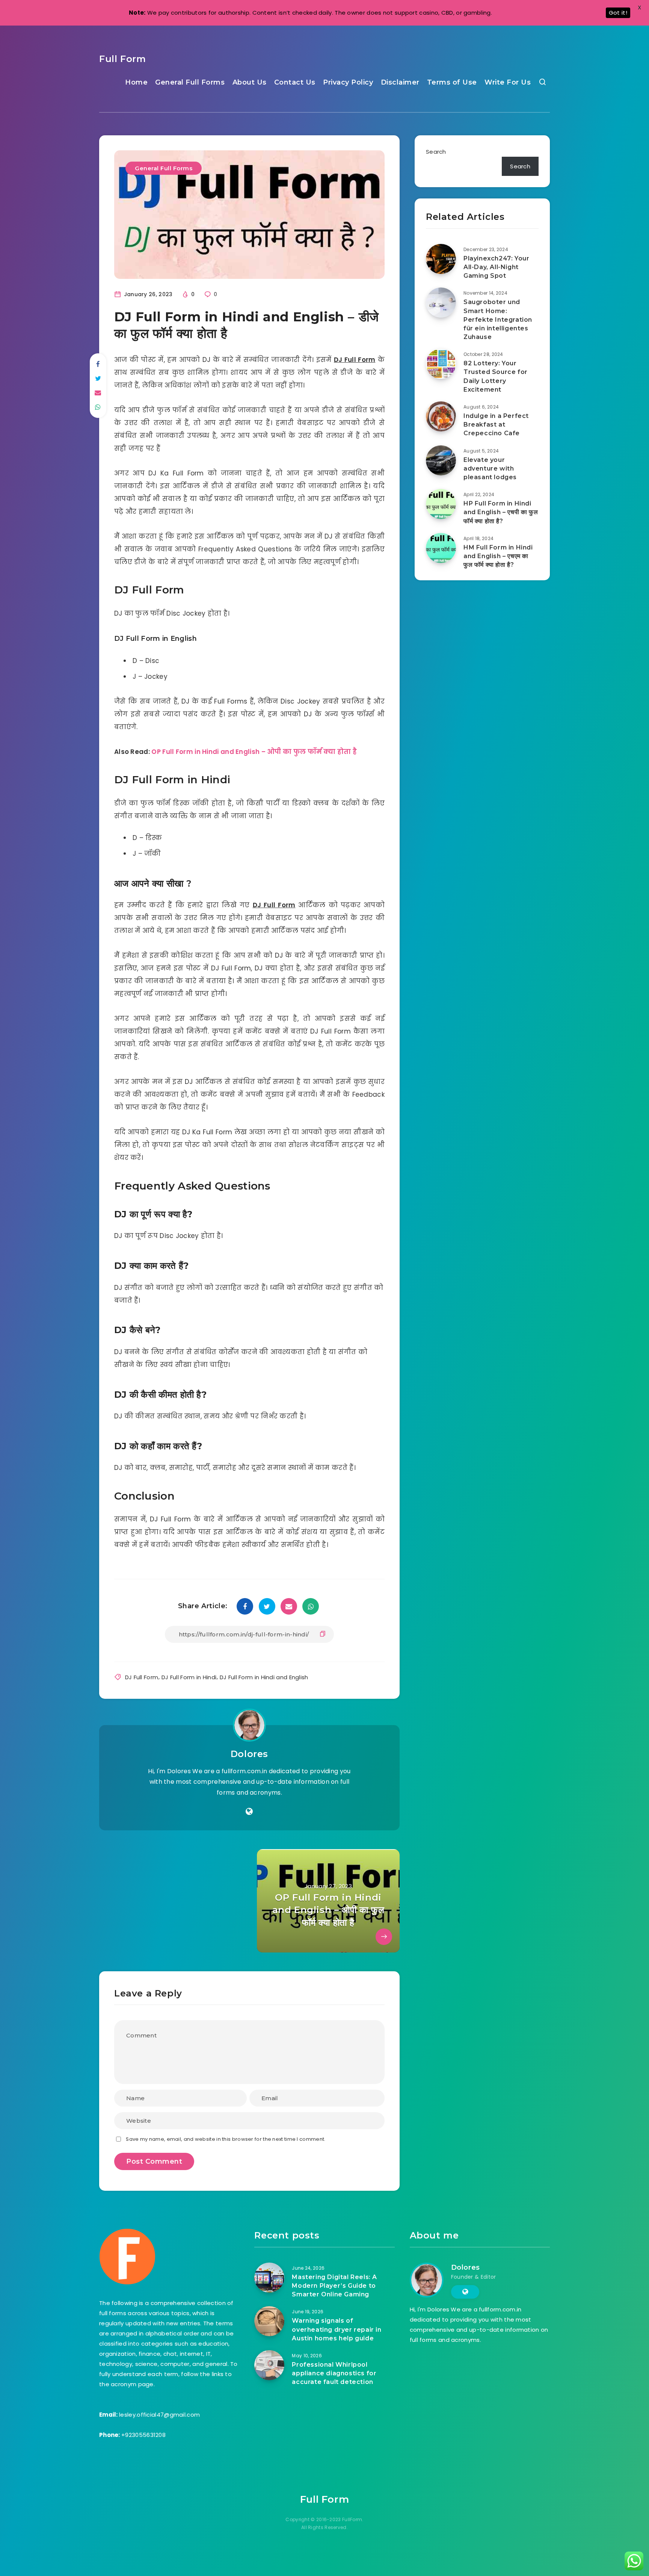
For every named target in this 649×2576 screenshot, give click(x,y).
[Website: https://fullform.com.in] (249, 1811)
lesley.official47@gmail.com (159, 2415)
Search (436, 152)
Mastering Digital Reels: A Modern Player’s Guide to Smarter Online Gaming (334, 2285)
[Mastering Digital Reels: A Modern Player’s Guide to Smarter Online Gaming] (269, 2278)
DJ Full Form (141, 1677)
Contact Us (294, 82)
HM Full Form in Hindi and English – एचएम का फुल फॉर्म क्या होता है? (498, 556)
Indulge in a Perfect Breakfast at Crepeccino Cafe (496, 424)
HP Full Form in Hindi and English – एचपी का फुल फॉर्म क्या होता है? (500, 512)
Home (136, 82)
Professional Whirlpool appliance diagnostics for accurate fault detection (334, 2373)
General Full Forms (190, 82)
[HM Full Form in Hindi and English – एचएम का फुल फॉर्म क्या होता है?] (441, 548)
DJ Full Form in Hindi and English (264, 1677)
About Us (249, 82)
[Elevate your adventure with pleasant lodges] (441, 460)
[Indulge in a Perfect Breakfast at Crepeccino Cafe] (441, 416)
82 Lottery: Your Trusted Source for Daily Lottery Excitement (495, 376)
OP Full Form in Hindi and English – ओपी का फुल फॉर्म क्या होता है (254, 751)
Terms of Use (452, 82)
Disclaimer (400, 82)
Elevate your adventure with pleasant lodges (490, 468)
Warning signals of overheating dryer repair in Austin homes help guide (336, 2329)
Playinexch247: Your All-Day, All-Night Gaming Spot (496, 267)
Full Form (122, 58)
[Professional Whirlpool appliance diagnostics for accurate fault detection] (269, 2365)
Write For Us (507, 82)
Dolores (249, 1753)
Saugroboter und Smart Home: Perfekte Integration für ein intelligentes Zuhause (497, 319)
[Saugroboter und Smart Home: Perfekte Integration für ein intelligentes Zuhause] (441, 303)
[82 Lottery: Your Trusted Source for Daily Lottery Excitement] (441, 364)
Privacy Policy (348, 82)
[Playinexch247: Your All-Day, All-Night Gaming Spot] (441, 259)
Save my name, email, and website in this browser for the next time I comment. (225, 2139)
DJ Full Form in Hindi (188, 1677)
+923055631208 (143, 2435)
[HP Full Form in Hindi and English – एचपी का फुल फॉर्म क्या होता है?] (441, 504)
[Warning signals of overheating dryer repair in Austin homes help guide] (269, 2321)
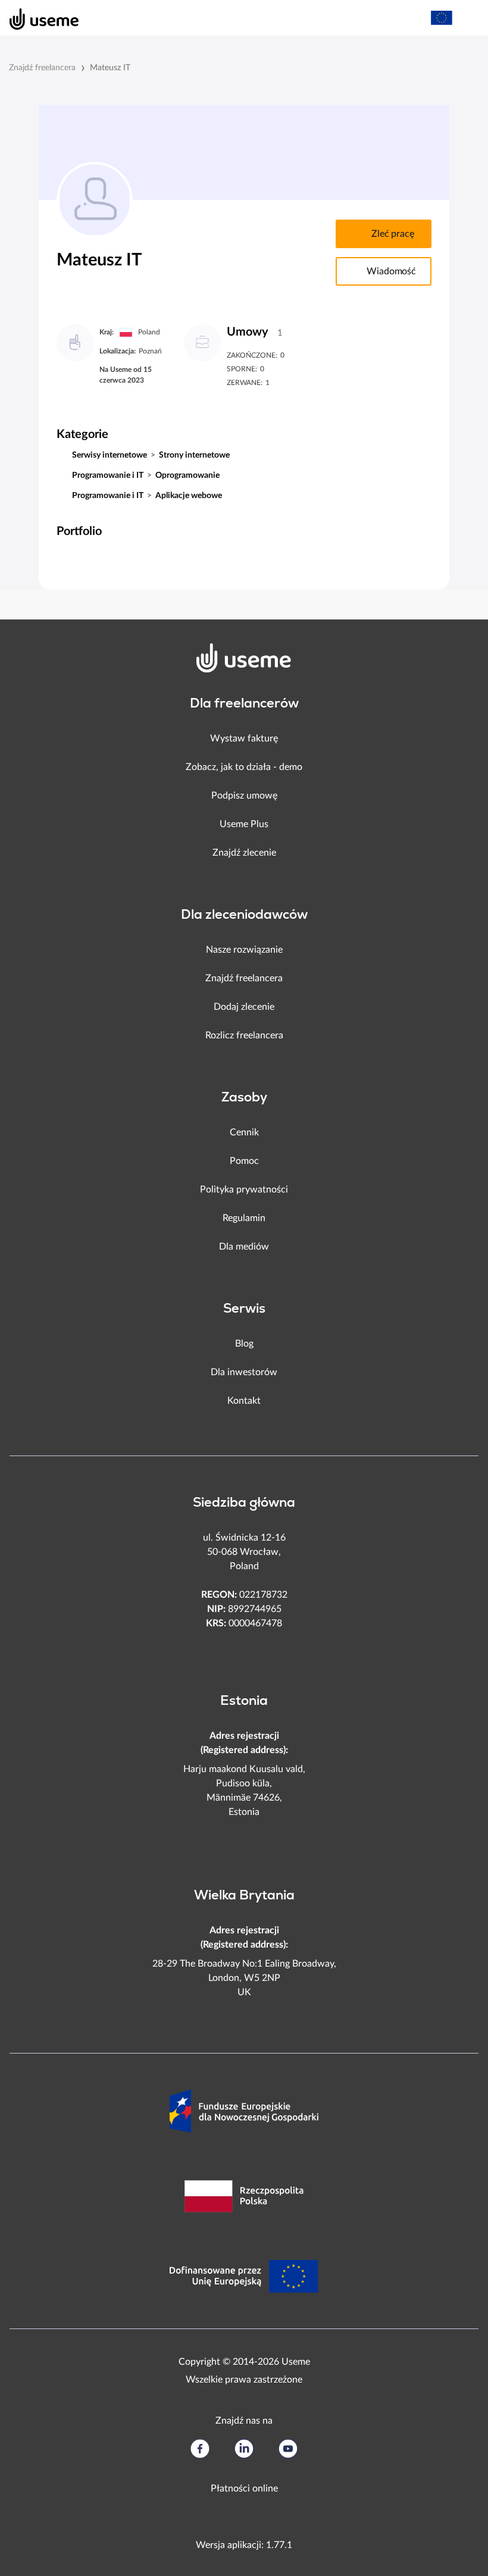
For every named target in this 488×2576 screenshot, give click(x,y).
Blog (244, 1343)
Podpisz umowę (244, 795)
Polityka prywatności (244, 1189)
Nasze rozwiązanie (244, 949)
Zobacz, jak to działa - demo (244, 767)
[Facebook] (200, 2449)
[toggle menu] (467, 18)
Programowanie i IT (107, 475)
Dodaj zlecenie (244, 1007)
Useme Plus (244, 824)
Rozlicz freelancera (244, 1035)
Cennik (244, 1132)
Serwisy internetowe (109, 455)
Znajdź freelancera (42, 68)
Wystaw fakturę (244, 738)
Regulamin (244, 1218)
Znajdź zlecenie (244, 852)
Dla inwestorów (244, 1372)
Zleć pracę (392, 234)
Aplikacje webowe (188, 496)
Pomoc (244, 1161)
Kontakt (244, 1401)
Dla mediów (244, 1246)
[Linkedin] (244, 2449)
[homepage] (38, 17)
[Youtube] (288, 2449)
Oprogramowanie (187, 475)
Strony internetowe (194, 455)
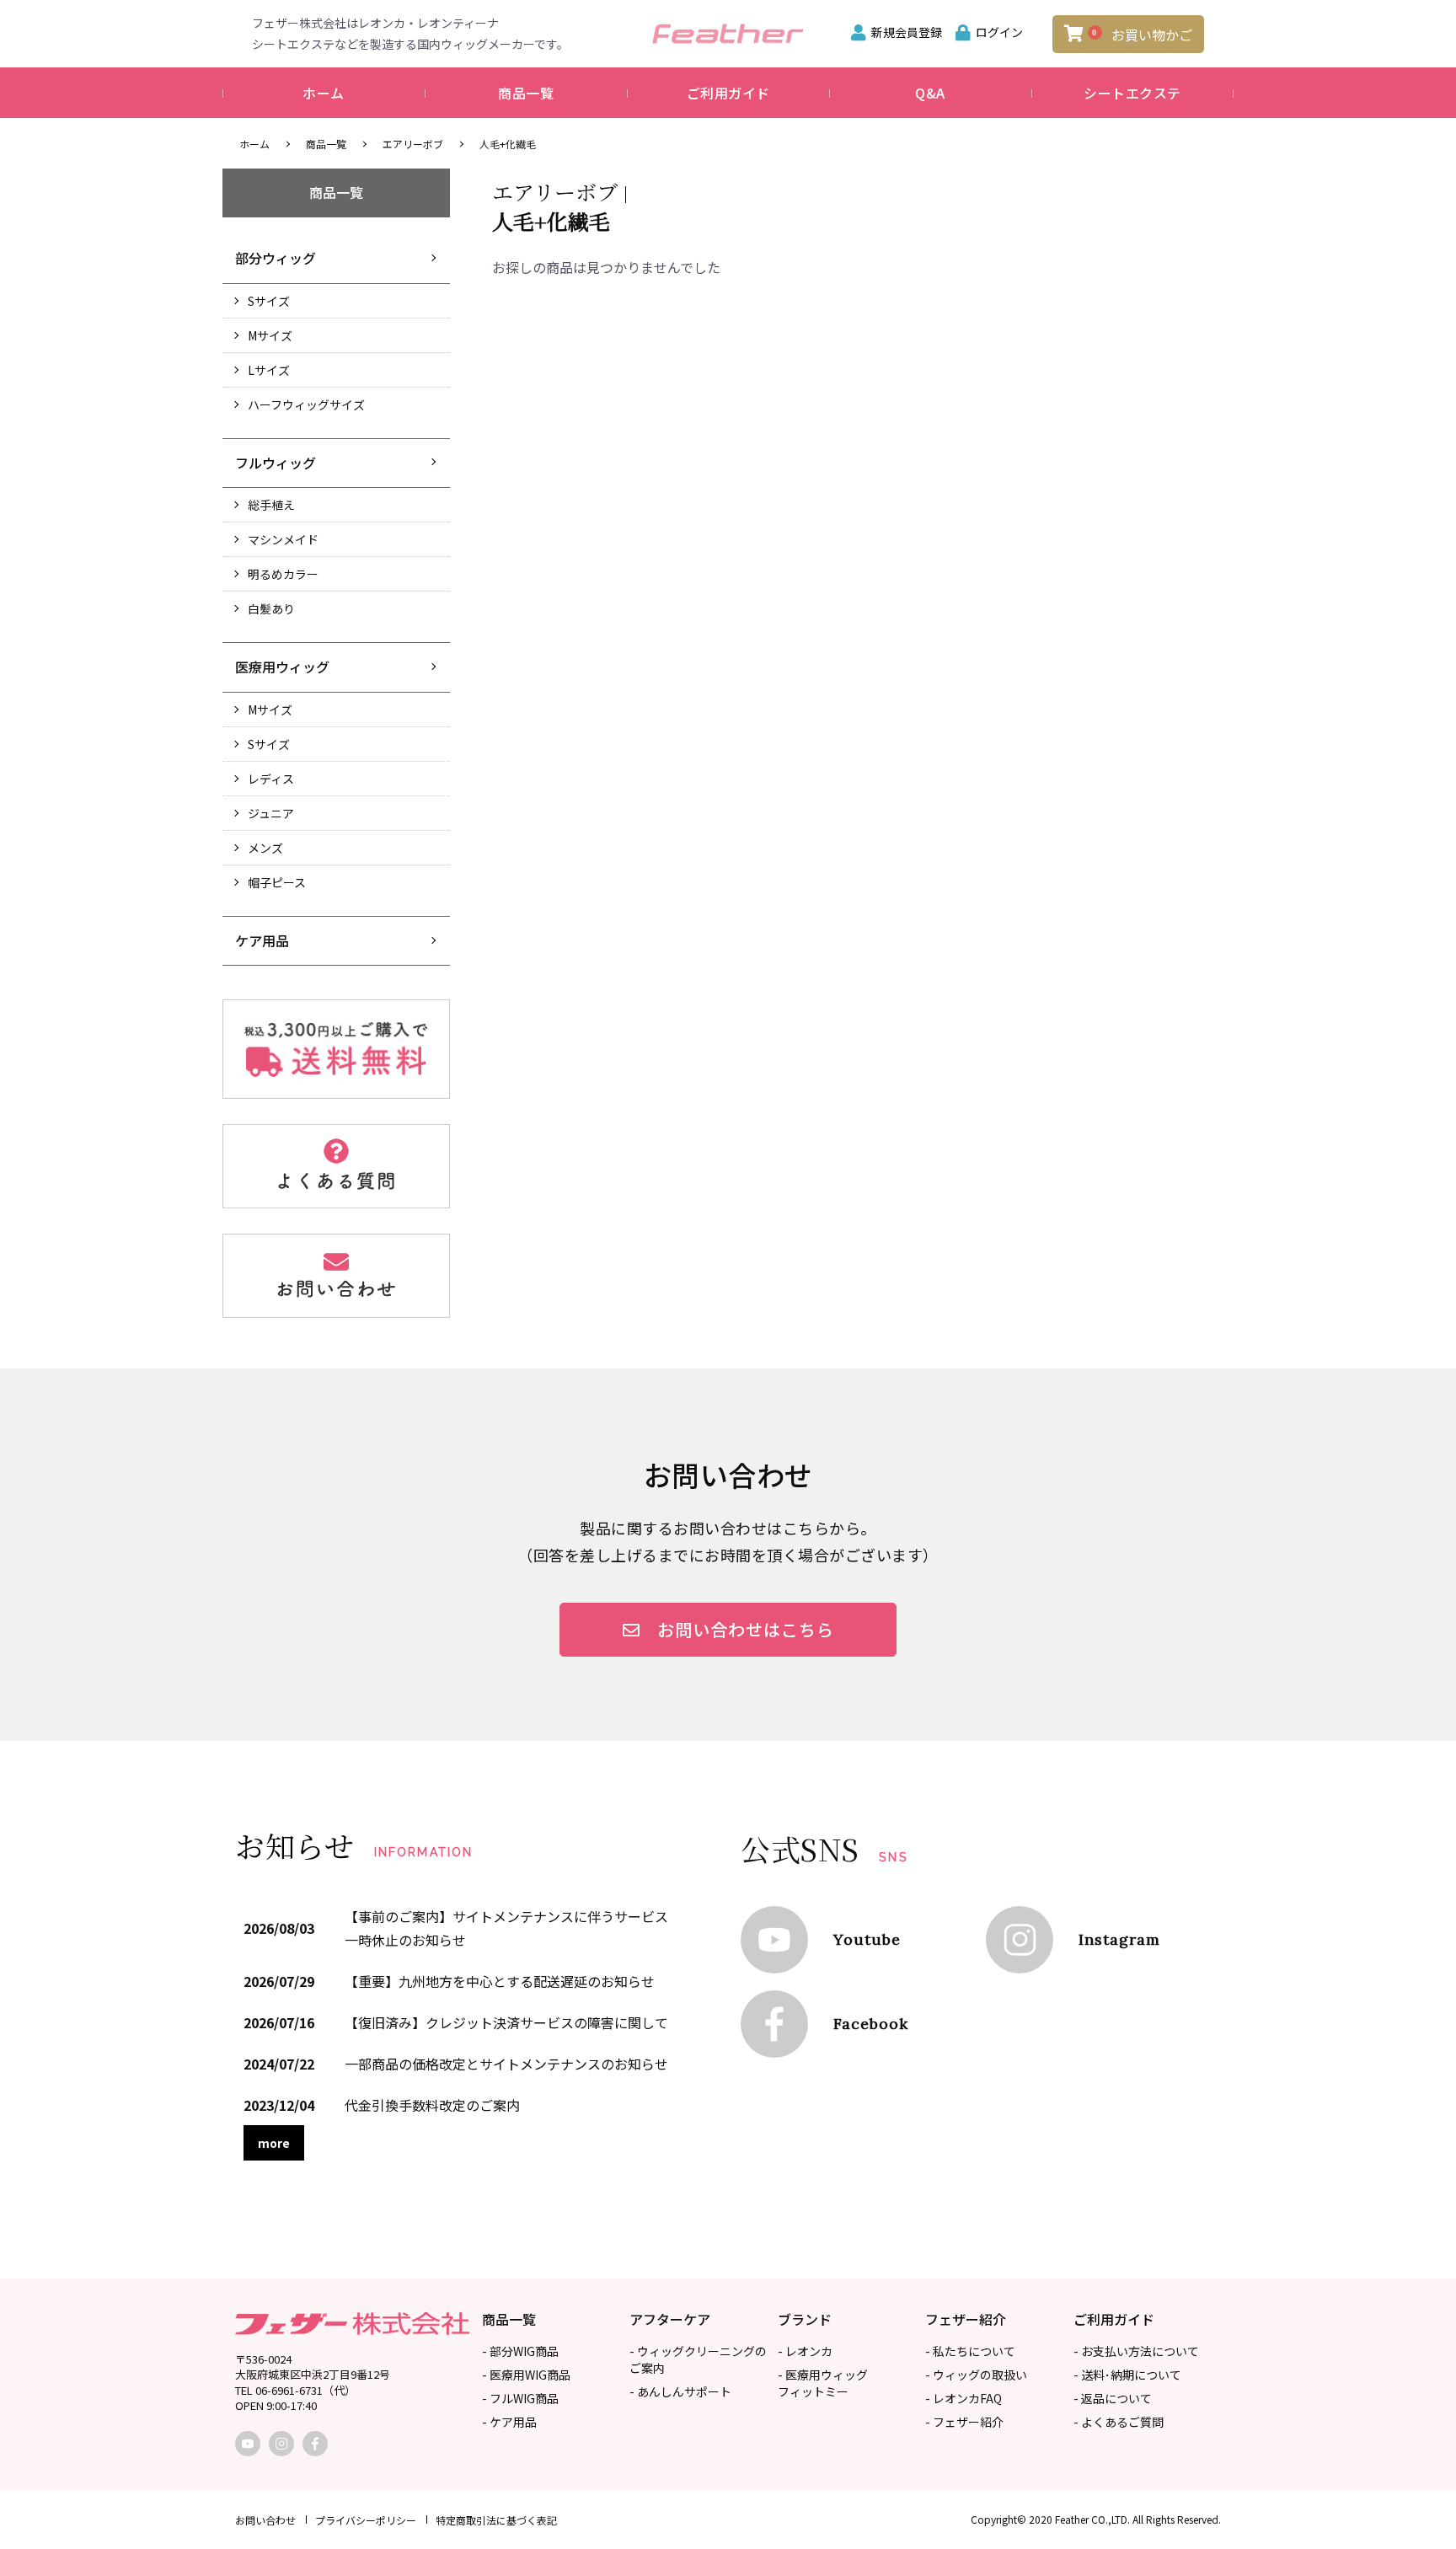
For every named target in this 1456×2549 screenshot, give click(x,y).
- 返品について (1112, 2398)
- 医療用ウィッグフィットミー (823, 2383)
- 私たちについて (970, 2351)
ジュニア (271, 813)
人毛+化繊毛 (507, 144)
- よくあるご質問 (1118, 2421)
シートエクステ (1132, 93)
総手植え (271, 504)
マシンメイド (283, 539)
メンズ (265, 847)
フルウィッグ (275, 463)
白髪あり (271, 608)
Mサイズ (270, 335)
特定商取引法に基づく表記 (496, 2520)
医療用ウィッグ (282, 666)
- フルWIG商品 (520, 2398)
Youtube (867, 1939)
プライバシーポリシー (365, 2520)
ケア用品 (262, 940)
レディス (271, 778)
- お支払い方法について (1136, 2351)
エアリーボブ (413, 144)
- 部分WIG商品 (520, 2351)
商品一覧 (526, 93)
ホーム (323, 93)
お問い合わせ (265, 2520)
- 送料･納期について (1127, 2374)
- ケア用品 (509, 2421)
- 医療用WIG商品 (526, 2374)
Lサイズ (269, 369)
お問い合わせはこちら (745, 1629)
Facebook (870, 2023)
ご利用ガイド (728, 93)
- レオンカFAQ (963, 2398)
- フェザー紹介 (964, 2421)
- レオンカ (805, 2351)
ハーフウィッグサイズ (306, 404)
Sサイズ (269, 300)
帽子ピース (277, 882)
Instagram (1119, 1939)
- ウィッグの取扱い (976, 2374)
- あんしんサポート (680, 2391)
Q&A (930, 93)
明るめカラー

***

[EXERCISE PROMPT] Take the material above from its first line through the line holding "Home (136, 82)" and set it down exactly, without the pictures.

[FINISHED TASK]
For every named target in this 649×2576 screenshot, give click(x,y).
[Website: https://fullform.com.in] (249, 1811)
lesley.official47@gmail.com (159, 2415)
Search (436, 152)
Mastering Digital Reels: A Modern Player’s Guide to Smarter Online Gaming (334, 2285)
[Mastering Digital Reels: A Modern Player’s Guide to Smarter Online Gaming] (269, 2278)
DJ Full Form (141, 1677)
Contact Us (294, 82)
HM Full Form in Hindi and English – एचएम का फुल फॉर्म क्या होता है? (498, 556)
Indulge in a Perfect Breakfast at Crepeccino Cafe (496, 424)
HP Full Form in Hindi and English – एचपी का फुल फॉर्म क्या होता है? (500, 512)
Home (136, 82)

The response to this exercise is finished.